## Trigonometry (11th Edition) Clone

$$\frac{\cot\alpha+1}{\cot\alpha-1}=\frac{1+\tan\alpha}{1-\tan\alpha}$$ The identity is proved by representing the left side in terms of $\tan\alpha$.
$$\frac{\cot\alpha+1}{\cot\alpha-1}=\frac{1+\tan\alpha}{1-\tan\alpha}$$ We find the left side comprising of only $\cot\alpha$, while the right side comprising of only $\tan\alpha$, so we only have to choose one side and represent it in terms of the other.

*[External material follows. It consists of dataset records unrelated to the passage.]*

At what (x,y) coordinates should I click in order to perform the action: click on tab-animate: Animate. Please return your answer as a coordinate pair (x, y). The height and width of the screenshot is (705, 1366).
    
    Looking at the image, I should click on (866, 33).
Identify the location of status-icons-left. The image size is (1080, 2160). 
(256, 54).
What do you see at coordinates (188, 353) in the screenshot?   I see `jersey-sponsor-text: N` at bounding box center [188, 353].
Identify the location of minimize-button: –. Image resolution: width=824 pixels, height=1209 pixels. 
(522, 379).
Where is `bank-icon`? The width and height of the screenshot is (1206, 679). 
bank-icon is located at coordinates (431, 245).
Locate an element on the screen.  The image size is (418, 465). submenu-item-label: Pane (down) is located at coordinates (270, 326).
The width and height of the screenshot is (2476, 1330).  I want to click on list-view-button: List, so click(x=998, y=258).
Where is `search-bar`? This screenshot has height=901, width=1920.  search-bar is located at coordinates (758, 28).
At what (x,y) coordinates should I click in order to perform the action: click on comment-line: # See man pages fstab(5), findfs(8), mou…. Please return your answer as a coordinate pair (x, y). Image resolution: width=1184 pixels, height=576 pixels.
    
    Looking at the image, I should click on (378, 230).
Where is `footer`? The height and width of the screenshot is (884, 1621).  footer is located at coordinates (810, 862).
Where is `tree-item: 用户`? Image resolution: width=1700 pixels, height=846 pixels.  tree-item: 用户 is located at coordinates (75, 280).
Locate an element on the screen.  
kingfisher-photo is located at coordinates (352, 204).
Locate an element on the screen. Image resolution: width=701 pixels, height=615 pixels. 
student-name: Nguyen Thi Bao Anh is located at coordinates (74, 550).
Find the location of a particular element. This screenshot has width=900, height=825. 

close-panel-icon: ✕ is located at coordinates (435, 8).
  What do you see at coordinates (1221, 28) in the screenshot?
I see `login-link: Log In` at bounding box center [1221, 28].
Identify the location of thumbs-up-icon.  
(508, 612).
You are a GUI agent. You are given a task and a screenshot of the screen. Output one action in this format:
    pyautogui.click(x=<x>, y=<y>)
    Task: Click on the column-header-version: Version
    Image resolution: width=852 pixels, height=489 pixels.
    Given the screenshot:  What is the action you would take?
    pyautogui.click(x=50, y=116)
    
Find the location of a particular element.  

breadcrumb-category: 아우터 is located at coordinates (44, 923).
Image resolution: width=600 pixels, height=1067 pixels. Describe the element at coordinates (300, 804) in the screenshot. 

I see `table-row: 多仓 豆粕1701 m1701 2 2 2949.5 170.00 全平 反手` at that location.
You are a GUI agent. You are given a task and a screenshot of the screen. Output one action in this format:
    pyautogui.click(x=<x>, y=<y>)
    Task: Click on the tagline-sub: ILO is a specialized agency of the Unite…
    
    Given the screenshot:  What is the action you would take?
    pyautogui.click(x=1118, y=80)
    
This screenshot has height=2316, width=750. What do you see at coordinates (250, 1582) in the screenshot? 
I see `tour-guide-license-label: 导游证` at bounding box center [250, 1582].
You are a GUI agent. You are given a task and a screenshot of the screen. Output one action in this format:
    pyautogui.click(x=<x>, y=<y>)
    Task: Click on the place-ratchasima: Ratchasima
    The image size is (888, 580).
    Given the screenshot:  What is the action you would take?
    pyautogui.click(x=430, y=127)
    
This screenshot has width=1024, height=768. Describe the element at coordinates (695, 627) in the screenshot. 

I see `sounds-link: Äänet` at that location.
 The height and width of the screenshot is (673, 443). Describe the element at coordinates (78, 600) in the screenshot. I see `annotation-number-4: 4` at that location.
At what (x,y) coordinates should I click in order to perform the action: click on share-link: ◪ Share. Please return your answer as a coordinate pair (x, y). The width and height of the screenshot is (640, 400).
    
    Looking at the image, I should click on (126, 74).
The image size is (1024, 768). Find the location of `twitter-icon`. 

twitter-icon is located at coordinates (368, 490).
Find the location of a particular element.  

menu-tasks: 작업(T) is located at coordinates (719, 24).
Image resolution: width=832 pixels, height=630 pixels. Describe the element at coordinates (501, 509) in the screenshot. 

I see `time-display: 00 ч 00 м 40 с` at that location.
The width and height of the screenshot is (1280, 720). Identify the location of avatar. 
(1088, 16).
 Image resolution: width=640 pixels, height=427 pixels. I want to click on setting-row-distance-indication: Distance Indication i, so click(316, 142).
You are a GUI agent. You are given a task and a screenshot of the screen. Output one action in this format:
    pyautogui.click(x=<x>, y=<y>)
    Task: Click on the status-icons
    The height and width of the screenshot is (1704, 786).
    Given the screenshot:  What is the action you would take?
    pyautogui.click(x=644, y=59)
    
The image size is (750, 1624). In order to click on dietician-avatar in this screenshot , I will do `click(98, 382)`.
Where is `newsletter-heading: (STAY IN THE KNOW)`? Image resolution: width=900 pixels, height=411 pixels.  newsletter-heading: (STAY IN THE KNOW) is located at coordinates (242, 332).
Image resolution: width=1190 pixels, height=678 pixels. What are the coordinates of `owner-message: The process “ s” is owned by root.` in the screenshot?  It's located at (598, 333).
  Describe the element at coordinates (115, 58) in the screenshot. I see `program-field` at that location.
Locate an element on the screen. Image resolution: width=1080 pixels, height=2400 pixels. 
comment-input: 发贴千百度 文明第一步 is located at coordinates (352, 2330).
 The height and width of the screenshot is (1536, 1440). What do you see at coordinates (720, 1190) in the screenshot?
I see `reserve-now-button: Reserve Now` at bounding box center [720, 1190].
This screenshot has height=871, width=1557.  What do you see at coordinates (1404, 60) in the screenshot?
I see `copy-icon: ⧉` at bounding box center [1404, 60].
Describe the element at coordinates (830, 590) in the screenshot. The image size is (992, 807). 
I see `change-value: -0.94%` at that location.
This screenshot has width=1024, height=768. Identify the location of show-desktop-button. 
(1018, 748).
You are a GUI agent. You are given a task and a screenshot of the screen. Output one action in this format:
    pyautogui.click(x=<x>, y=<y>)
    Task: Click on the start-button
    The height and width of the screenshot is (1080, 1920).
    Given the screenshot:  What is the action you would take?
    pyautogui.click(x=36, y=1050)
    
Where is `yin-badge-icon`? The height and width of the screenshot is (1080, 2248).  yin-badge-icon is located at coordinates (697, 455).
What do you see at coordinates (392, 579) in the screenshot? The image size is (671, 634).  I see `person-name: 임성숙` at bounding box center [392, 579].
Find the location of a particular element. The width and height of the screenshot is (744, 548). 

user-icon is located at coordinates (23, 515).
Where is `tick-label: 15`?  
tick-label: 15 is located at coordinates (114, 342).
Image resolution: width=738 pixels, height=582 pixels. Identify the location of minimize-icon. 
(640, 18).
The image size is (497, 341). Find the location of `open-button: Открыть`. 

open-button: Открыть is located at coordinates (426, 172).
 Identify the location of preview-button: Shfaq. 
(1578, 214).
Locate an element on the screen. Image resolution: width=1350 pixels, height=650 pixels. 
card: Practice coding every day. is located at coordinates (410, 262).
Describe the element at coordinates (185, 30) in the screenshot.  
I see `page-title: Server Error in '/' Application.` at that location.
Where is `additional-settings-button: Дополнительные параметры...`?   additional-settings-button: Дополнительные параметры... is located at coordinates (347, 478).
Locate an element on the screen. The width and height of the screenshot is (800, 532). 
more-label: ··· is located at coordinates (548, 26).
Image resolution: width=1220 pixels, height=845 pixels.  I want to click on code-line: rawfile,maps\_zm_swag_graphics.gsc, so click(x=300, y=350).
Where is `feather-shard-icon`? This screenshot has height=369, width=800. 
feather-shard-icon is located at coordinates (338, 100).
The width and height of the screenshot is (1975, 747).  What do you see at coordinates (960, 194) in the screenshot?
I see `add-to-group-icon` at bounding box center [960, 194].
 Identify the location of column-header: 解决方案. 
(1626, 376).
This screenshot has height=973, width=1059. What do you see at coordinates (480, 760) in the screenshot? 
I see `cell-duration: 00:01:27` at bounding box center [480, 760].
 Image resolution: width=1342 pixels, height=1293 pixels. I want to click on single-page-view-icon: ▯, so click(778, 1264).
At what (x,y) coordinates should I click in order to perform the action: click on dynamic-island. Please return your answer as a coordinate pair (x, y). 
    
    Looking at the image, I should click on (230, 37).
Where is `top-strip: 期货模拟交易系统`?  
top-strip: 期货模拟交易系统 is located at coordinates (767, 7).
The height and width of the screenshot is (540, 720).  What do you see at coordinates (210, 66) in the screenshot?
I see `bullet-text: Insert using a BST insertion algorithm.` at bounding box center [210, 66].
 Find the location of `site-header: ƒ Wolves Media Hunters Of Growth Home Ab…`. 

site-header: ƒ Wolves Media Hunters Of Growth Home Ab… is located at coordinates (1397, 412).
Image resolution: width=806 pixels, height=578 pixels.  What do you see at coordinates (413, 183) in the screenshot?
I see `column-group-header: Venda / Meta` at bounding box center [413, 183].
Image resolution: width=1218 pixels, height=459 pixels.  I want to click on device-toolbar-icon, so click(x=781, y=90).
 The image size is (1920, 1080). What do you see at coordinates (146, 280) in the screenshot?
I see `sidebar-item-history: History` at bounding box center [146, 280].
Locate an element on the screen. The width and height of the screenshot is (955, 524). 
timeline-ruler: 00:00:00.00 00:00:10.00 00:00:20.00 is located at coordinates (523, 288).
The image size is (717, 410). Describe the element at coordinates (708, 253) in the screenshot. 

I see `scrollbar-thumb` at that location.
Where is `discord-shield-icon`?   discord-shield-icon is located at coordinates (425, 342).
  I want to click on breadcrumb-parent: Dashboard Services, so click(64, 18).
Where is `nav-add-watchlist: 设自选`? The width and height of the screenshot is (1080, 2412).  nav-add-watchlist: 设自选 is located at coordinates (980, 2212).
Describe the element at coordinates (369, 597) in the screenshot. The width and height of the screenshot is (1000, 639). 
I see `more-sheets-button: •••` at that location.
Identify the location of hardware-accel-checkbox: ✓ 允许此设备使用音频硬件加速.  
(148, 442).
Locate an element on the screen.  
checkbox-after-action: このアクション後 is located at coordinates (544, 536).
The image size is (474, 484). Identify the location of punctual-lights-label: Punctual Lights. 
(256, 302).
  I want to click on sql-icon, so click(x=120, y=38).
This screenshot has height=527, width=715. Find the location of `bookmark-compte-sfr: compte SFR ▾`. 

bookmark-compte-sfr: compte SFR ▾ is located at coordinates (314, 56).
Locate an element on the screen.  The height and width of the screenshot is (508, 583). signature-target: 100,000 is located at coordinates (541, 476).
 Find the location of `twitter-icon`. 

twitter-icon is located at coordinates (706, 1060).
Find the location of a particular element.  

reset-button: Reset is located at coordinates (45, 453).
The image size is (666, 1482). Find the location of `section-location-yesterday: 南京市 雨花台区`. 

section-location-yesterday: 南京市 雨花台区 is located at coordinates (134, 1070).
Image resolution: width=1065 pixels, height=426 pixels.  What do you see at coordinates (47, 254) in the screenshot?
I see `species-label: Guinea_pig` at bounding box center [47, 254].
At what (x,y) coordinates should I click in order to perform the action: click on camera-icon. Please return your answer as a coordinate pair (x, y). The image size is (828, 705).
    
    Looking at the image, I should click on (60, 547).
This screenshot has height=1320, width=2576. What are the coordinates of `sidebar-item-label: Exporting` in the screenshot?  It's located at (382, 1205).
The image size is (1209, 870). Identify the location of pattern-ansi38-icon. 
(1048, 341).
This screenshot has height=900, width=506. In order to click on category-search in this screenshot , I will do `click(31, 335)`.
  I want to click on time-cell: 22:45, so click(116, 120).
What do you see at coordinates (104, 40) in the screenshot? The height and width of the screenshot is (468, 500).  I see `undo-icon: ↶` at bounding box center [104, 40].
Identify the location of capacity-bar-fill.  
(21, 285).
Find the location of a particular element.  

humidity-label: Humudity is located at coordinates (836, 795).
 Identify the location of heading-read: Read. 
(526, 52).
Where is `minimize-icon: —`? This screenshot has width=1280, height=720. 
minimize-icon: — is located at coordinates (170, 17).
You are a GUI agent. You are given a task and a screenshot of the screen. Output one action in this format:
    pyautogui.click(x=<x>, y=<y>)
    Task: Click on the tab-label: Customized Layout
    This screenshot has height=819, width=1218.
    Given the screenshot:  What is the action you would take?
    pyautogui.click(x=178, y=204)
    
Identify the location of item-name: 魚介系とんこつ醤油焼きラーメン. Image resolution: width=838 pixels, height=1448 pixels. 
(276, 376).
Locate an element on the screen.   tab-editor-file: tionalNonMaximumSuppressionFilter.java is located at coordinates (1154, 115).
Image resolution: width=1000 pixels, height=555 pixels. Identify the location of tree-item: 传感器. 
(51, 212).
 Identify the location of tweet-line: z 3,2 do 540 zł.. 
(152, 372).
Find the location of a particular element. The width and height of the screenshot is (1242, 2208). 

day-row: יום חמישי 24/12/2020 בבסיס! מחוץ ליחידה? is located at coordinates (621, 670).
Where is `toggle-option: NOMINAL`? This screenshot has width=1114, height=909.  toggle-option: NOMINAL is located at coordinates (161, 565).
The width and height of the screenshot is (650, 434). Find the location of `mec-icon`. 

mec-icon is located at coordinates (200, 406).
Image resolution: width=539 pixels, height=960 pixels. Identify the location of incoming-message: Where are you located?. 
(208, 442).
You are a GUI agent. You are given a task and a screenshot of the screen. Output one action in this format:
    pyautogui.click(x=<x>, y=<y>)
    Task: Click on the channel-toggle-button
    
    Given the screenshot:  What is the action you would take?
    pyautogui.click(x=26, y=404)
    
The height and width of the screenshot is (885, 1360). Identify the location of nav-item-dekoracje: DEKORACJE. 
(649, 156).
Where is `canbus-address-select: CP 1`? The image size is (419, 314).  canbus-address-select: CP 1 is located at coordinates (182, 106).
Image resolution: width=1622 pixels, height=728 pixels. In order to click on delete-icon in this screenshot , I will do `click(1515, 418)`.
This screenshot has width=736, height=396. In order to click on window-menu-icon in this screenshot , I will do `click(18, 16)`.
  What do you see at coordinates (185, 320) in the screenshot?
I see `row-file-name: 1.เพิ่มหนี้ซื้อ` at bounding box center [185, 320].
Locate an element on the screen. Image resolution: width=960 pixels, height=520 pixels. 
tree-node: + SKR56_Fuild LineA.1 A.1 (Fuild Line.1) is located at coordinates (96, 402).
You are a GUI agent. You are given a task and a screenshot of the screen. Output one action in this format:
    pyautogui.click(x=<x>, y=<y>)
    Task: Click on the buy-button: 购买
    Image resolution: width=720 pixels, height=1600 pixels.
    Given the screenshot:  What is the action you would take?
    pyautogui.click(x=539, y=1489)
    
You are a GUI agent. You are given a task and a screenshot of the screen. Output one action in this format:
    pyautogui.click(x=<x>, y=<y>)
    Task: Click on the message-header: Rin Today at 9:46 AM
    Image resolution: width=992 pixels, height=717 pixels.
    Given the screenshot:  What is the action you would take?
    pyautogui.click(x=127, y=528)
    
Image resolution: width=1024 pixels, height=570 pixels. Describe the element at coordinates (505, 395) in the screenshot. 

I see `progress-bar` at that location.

Here I would choose to represent the left side in terms of $\tan\alpha$. $$A=\frac{\cot\alpha+1}{\cot\alpha-1}$$ We would do so by using the identity $$\cot\alpha=\frac{1}{\tan\alpha}$$ which means $$A=\frac{\frac{1}{\tan\alpha}+1}{\frac{1}{\tan\alpha}-1}$$ $$A=\frac{\frac{1+\tan\alpha}{\tan\alpha}}{\frac{1-\tan\alpha}{\tan\alpha}}$$ $$A=\frac{1+\tan\alpha}{\tan\alpha}\times\frac{\tan\alpha}{1-\tan\alpha}$$ $$A=\frac{1+\tan\alpha}{1-\tan\alpha}$$ The left side is equal with the right side. The trigonometric expression thus is an identity.